Before reaching Prisoner, another path has to be followed, the history and conventions of melodrama. In The Melodramatic Imagination Peter Brooks argues that tragedy as a form has lost its vitality by the end of the eighteenth century. But its prestige has lingered on in terms of a notion of the hierarchy of genres, where culture and particularly drama of ‘quality’ should be tragic, should be sombre and unhappy in its endings and give insight into the finally tragic nature of the universe. It’s because of this hierarchy of genres that other forms, and especially melodrama, are so often denigrated and dismissed. Brooks argues that in melodrama characters relate in a way that people rarely do, confronting each other with their deepest feelings, beliefs, resentments, fears, anxieties. Indeed, says Brooks, melodrama is very close to the drama of psychoanalysis, the bringing to the surface of repressed feelings, states and desires. It has affinities with dream and nightmare, and can be seen as a form of ‘deep play’, where attitudes, dreams and fears that aren’t usually expressed in ordinary life can be represented and played with. In melodrama, every conversation is a confrontation, and this is one of the secrets of its fascination since it spread as a form (melodrama equalling drama plus music) at the beginning of the nineteenth century to England, the United States and Australia, becoming enormously popular on the stage and then in this century, in Hollywood and, in serial form influenced by nineteenth century fiction, in radio and television.
Brooks argues that in melodrama virtue is tested to the very limit by evil (villain figures), evil being defeated, finally, by the forces of good in the universe. Yet, says Brooks, melodrama is consistent with the ‘modern consciousness’ in always being provisional in its dramatic solutions, and in featuring so much the strength of evil.
We can see melodrama as the most carnivalesque of modern forms. It burst onto the stages of Paris in the midst of the French Revolution, which licensed the speaking of words in popular theatre where this had been a right before only of the ‘legitimate’ upper-class theatre, with its privileging of tragedy and the high comedy of character, and its word-centred dramaturgy and narrow range of frozen gestures. Melodrama offered itself as a democratic form, open to all for attendance and ‘reading’. It inherits the theatrical resourcefulness and visual and gestural expressiveness of pantomime and circus performance. It is carnivalesque in inviting the participation of the spectator in its drama of crisis for virtue, loss of name and identity, separation, and final (shaky) reunion; in its comic and farcical moments, recalling Bakhtin’s notion of carnivalesque humour as questioning all values, including its own; and in its cosmology, its notion of fate and destiny as not necessarily tragic or closed. It recalls the early modern European social dramas of charivari and public square festivity, a public ‘trial’ of usually hidden attitudes, passions, actions. And it breaks with realism in its notion of character. Where realism demands that characters be well-rounded and psychologically believable in an everyday sense, and always explicable, melodrama denies that characters are rounded, are ‘fixed’. Rather it explores the way characters go through all sorts of transformations of ‘identity’, and in this sense melodrama is very like Bakhtin’s evocation of folk motifs of metamorphosis, of crisis and rebirth. [17]
Melodrama was conceived in a time and spirit of social radicalism. From the very beginning it often featured the villain as a landowner or factory owner (a remarkable example is the 1832 English play The Factory Lad). [18] Melodrama, that is, doesn’t have to be in the least embarrassed by its history, aesthetically or ideologically. It was not ‘bestowed’ from the top, and indeed has proved very influential on ‘high’ literature, as Brooks argues, for writers like Henry James, Dostoevsky, Conrad; it grew from illegality and the unofficial; it drew on popular forms and genres of all kinds, theatrical and literary. Melodrama is indeed a kind of ‘meta-genre’, allowing genres (romance, mystery, adventure, detective, horror, the tragic and the comic, even naturalism) to mix and confront each other. It can move easily between private and public worlds. Unfettered by the hierarchy of genres and exuberantly ignoring genre-purity, it can, aesthetically, do anything, and often does. In the terms Bakhtin applied to the novel, melodrama allows many different ‘languages’ to speak and converse and contend and dispute and argue with each other. It is this flexible and lively cultural history, along with that of carnivalesque inversion, that ‘Prisoner’ inherits and confidently and distinctively develops.
------------------------------------------------------------------------
Continue the passage on melodrama and Prisoner from the point where it stops.

### Data block:
------------------------------------------------------------------------
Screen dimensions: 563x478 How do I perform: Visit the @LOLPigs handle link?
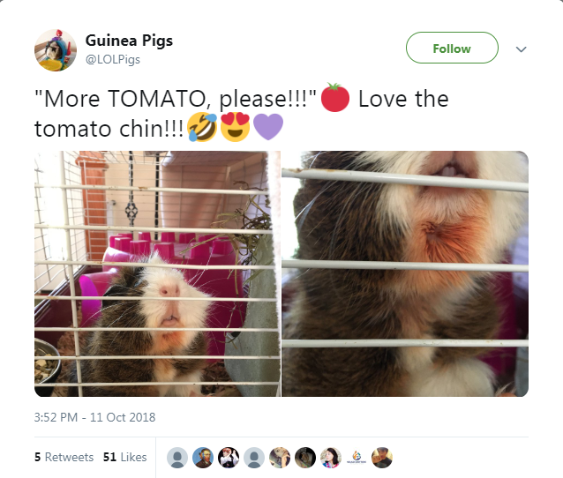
------------------------------------------------------------------------
### Task answer:
We can begin by noting that in Prisoner many of the ambiguities and conflicts so far touched on appear. There is an ambiguity about the ‘law’ and the breaking of it, a concern with the relation of the moral and the legal and the powerful, and a distinction between ‘hardened criminals’ and the majority of ordinary prisoners. And there is an ambiguity surrounding the issue of lesbianism. The ‘hardened criminals’ are in fact rare - there might at any time be only one, like the evil doctor, Kate, or later, Nola MacKenzie. But these characters are dramatically very important. They help establish a counterfoil to the troubled, confused, sometimes silly, but basically ordinary and sympathetically drawn majority of prisoners. Most of the inmates are in for things like petty theft, soliciting, involvement in the drug trade, and various kinds of fraud, forgery or non-payment of debts. Few are inside for crimes of violence, and even those who are may fall into the social victim category. At times the drama shows how they came to be in prison, and the forces leading to recidivism. There’s a strong element of seeing them as victims of social inequalities and misfortune, as people who never really had a chance. Once in prison their sentences are often made much longer because of their resistance to the repression of (particularly) the harsh screws. Some characters, especially the wayward granddaughter figures like Maxie or Bobby, are often in prison or return to prison because of their ‘good’, their selfless and loyal, actions (for example, Maxie, out of prison and living with her mother, covers up for her respectability-seeking sister, when brother-in-law robs the bank he works in).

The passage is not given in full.